Switch each "Ajouter au panier" in the data below to "Add to cart", and write out all the lines again with nothing else changed.

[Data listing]
★ ★ ★ ★ ★ ★ ★

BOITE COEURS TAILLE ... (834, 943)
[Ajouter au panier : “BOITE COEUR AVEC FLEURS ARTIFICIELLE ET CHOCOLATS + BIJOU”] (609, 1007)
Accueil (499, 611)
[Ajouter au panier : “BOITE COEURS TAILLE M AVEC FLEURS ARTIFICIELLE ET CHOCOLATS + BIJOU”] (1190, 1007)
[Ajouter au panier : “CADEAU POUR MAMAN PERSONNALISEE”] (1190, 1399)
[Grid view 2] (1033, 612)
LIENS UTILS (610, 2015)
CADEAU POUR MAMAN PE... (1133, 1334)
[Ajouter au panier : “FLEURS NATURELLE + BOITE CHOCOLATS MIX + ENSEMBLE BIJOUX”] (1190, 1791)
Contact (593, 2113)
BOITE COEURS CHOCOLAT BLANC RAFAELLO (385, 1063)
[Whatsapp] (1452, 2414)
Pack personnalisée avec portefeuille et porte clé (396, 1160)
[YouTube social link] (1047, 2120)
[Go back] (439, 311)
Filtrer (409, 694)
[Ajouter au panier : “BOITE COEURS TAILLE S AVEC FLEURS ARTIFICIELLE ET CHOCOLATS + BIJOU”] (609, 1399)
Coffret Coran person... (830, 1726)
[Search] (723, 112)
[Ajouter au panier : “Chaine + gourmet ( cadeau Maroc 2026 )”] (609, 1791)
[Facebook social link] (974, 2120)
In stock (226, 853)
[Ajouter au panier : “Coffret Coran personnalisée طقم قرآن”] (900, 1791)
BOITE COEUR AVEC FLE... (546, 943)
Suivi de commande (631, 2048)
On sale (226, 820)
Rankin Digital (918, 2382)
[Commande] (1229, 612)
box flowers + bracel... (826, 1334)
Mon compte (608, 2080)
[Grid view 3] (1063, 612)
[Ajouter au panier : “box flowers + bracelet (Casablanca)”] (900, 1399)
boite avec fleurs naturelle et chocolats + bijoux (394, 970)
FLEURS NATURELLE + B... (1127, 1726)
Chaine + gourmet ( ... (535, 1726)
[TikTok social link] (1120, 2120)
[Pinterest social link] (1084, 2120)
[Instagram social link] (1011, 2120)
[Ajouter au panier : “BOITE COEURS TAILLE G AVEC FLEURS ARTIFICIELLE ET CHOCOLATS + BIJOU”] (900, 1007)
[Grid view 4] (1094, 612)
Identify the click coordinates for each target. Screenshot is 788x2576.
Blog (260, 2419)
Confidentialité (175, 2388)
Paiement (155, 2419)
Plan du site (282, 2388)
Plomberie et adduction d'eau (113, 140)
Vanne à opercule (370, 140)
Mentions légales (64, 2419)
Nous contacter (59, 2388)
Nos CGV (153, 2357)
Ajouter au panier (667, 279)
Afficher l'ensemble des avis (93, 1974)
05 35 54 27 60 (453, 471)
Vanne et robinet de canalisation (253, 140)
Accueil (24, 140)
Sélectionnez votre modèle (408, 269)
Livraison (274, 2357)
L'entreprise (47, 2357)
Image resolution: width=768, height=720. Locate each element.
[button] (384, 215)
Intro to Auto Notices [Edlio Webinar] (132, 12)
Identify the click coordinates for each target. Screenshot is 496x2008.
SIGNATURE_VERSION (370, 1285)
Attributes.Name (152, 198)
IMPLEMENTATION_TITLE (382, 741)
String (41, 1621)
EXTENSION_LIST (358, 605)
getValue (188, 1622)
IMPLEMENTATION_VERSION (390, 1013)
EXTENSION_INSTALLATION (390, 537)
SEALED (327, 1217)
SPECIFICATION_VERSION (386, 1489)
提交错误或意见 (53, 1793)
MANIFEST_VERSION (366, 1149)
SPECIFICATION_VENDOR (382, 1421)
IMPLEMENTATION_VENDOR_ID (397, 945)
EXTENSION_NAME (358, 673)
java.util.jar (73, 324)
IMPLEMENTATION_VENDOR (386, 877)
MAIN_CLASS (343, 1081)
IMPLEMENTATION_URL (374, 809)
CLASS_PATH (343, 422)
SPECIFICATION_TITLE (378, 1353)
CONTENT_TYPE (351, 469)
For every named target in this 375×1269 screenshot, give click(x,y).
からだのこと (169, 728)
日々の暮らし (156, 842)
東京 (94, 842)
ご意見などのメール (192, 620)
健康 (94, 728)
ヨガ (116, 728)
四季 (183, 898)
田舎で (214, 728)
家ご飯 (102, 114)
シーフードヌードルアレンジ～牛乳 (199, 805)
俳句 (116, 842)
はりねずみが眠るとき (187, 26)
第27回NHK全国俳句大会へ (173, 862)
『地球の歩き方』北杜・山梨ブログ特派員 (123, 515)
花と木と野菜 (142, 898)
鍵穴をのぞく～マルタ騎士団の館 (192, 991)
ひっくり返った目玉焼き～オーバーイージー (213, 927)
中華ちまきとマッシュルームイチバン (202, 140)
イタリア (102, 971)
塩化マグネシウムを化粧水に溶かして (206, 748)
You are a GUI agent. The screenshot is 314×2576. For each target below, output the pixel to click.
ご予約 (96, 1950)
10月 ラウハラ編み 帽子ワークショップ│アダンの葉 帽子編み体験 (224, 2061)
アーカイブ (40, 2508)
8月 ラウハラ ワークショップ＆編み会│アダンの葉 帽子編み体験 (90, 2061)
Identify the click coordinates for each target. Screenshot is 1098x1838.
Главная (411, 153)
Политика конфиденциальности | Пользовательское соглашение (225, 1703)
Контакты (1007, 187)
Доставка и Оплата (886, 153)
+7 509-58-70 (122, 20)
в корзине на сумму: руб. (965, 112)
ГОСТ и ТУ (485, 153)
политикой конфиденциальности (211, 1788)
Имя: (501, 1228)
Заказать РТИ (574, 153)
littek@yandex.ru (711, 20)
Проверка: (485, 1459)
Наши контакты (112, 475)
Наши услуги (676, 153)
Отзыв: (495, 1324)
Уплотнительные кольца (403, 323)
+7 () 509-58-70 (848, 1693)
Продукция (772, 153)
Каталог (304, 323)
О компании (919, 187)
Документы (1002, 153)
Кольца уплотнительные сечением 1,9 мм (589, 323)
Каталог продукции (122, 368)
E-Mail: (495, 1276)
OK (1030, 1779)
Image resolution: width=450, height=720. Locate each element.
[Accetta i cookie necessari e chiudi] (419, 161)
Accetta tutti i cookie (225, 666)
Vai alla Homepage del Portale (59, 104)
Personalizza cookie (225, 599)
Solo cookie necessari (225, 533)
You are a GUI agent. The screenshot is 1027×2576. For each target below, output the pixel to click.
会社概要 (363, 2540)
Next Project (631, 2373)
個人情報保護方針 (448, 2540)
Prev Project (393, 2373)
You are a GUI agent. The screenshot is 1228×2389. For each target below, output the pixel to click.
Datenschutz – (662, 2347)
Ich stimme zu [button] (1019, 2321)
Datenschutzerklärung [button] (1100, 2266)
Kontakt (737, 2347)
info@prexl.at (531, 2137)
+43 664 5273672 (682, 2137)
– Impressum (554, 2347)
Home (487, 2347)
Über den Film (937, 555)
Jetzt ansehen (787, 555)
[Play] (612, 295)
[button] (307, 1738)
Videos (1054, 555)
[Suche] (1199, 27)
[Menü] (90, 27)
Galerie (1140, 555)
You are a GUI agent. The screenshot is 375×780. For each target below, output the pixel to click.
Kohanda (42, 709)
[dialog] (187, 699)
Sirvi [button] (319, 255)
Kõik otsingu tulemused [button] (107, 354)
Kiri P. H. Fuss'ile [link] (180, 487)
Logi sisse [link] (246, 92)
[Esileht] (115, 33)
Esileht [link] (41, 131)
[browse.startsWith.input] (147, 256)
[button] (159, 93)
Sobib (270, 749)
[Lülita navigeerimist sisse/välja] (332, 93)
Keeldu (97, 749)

★ ★ ★ ★ ★ ★ ★

Answer for this exercise:
BOITE COEURS TAILLE ... (834, 943)
[Add to cart : “BOITE COEUR AVEC FLEURS ARTIFICIELLE ET CHOCOLATS + BIJOU”] (609, 1007)
Accueil (499, 611)
[Add to cart : “BOITE COEURS TAILLE M AVEC FLEURS ARTIFICIELLE ET CHOCOLATS + BIJOU”] (1190, 1007)
[Add to cart : “CADEAU POUR MAMAN PERSONNALISEE”] (1190, 1399)
[Grid view 2] (1033, 612)
LIENS UTILS (610, 2015)
CADEAU POUR MAMAN PE... (1133, 1334)
[Add to cart : “FLEURS NATURELLE + BOITE CHOCOLATS MIX + ENSEMBLE BIJOUX”] (1190, 1791)
Contact (593, 2113)
BOITE COEURS CHOCOLAT BLANC RAFAELLO (385, 1063)
[Whatsapp] (1452, 2414)
Pack personnalisée avec portefeuille et porte clé (396, 1160)
[YouTube social link] (1047, 2120)
[Go back] (439, 311)
Filtrer (409, 694)
[Add to cart : “BOITE COEURS TAILLE S AVEC FLEURS ARTIFICIELLE ET CHOCOLATS + BIJOU”] (609, 1399)
Coffret Coran person... (830, 1726)
[Search] (723, 112)
[Add to cart : “Chaine + gourmet ( cadeau Maroc 2026 )”] (609, 1791)
[Facebook social link] (974, 2120)
In stock (226, 853)
[Add to cart : “Coffret Coran personnalisée طقم قرآن”] (900, 1791)
BOITE COEUR AVEC FLE... (546, 943)
Suivi de commande (631, 2048)
On sale (226, 820)
Rankin Digital (918, 2382)
[Commande] (1229, 612)
box flowers + bracel... (826, 1334)
Mon compte (608, 2080)
[Grid view 3] (1063, 612)
[Add to cart : “box flowers + bracelet (Casablanca)”] (900, 1399)
boite avec fleurs naturelle et chocolats + bijoux (394, 970)
FLEURS NATURELLE + B... (1127, 1726)
Chaine + gourmet ( ... (535, 1726)
[TikTok social link] (1120, 2120)
[Pinterest social link] (1084, 2120)
[Instagram social link] (1011, 2120)
[Add to cart : “BOITE COEURS TAILLE G AVEC FLEURS ARTIFICIELLE ET CHOCOLATS + BIJOU”] (900, 1007)
[Grid view 4] (1094, 612)
Identify the click coordinates for each target. Screenshot is 788x2576.
Blog (260, 2419)
Confidentialité (175, 2388)
Paiement (155, 2419)
Plan du site (282, 2388)
Plomberie et adduction d'eau (113, 140)
Vanne à opercule (370, 140)
Mentions légales (64, 2419)
Nous contacter (59, 2388)
Nos CGV (153, 2357)
Add to cart (667, 279)
Afficher l'ensemble des avis (93, 1974)
05 35 54 27 60 (453, 471)
Vanne et robinet de canalisation (253, 140)
Accueil (24, 140)
Sélectionnez votre modèle (408, 269)
Livraison (274, 2357)
L'entreprise (47, 2357)
Image resolution: width=768, height=720. Locate each element.
[button] (384, 215)
Intro to Auto Notices [Edlio Webinar] (132, 12)
Identify the click coordinates for each target. Screenshot is 496x2008.
SIGNATURE_VERSION (370, 1285)
Attributes.Name (152, 198)
IMPLEMENTATION_TITLE (382, 741)
String (41, 1621)
EXTENSION_LIST (358, 605)
getValue (188, 1622)
IMPLEMENTATION_VERSION (390, 1013)
EXTENSION_INSTALLATION (390, 537)
SEALED (327, 1217)
SPECIFICATION_VERSION (386, 1489)
提交错误或意见 (53, 1793)
MANIFEST_VERSION (366, 1149)
SPECIFICATION_VENDOR (382, 1421)
IMPLEMENTATION_VENDOR_ID (397, 945)
EXTENSION_NAME (358, 673)
java.util.jar (73, 324)
IMPLEMENTATION_VENDOR (386, 877)
MAIN_CLASS (343, 1081)
IMPLEMENTATION_URL (374, 809)
CLASS_PATH (343, 422)
SPECIFICATION_TITLE (378, 1353)
CONTENT_TYPE (351, 469)
For every named target in this 375×1269 screenshot, give click(x,y).
からだのこと (169, 728)
日々の暮らし (156, 842)
東京 (94, 842)
ご意見などのメール (192, 620)
健康 (94, 728)
ヨガ (116, 728)
四季 (183, 898)
田舎で (214, 728)
家ご飯 (102, 114)
シーフードヌードルアレンジ～牛乳 (199, 805)
俳句 (116, 842)
はりねずみが眠るとき (187, 26)
第27回NHK全国俳句大会へ (173, 862)
『地球の歩き方』北杜・山梨ブログ特派員 (123, 515)
花と木と野菜 (142, 898)
鍵穴をのぞく～マルタ騎士団の館 (192, 991)
ひっくり返った目玉焼き～オーバーイージー (213, 927)
中華ちまきとマッシュルームイチバン (202, 140)
イタリア (102, 971)
塩化マグネシウムを化粧水に溶かして (206, 748)
You are a GUI agent. The screenshot is 314×2576. For each target below, output the pixel to click.
ご予約 (96, 1950)
10月 ラウハラ編み 帽子ワークショップ│アダンの葉 帽子編み体験 (224, 2061)
アーカイブ (40, 2508)
8月 ラウハラ ワークショップ＆編み会│アダンの葉 帽子編み体験 (90, 2061)
Identify the click coordinates for each target. Screenshot is 1098x1838.
Главная (411, 153)
Политика конфиденциальности | Пользовательское соглашение (225, 1703)
Контакты (1007, 187)
Доставка и Оплата (886, 153)
+7 509-58-70 (122, 20)
в корзине на сумму: руб. (965, 112)
ГОСТ и ТУ (485, 153)
политикой конфиденциальности (211, 1788)
Имя: (501, 1228)
Заказать РТИ (574, 153)
littek@yandex.ru (711, 20)
Проверка: (485, 1459)
Наши контакты (112, 475)
Наши услуги (676, 153)
Отзыв: (495, 1324)
Уплотнительные кольца (403, 323)
+7 () 509-58-70 (848, 1693)
Продукция (772, 153)
Каталог (304, 323)
О компании (919, 187)
Документы (1002, 153)
Кольца уплотнительные сечением 1,9 мм (589, 323)
Каталог продукции (122, 368)
E-Mail: (495, 1276)
OK (1030, 1779)
Image resolution: width=450, height=720. Locate each element.
[Accetta i cookie necessari e chiudi] (419, 161)
Accetta tutti i cookie (225, 666)
Vai alla Homepage del Portale (59, 104)
Personalizza cookie (225, 599)
Solo cookie necessari (225, 533)
You are a GUI agent. The screenshot is 1027×2576. For each target below, output the pixel to click.
会社概要 (363, 2540)
Next Project (631, 2373)
個人情報保護方針 (448, 2540)
Prev Project (393, 2373)
You are a GUI agent. The screenshot is 1228×2389. For each target below, output the pixel to click.
Datenschutz – (662, 2347)
Ich stimme zu [button] (1019, 2321)
Datenschutzerklärung [button] (1100, 2266)
Kontakt (737, 2347)
info@prexl.at (531, 2137)
+43 664 5273672 (682, 2137)
– Impressum (554, 2347)
Home (487, 2347)
Über den Film (937, 555)
Jetzt ansehen (787, 555)
[Play] (612, 295)
[button] (307, 1738)
Videos (1054, 555)
[Suche] (1199, 27)
[Menü] (90, 27)
Galerie (1140, 555)
You are a GUI agent. The screenshot is 375×780. For each target below, output the pixel to click.
Kohanda (42, 709)
[dialog] (187, 699)
Sirvi [button] (319, 255)
Kõik otsingu tulemused [button] (107, 354)
Kiri P. H. Fuss'ile [link] (180, 487)
Logi sisse [link] (246, 92)
[Esileht] (115, 33)
Esileht [link] (41, 131)
[browse.startsWith.input] (147, 256)
[button] (159, 93)
Sobib (270, 749)
[Lülita navigeerimist sisse/välja] (332, 93)
Keeldu (97, 749)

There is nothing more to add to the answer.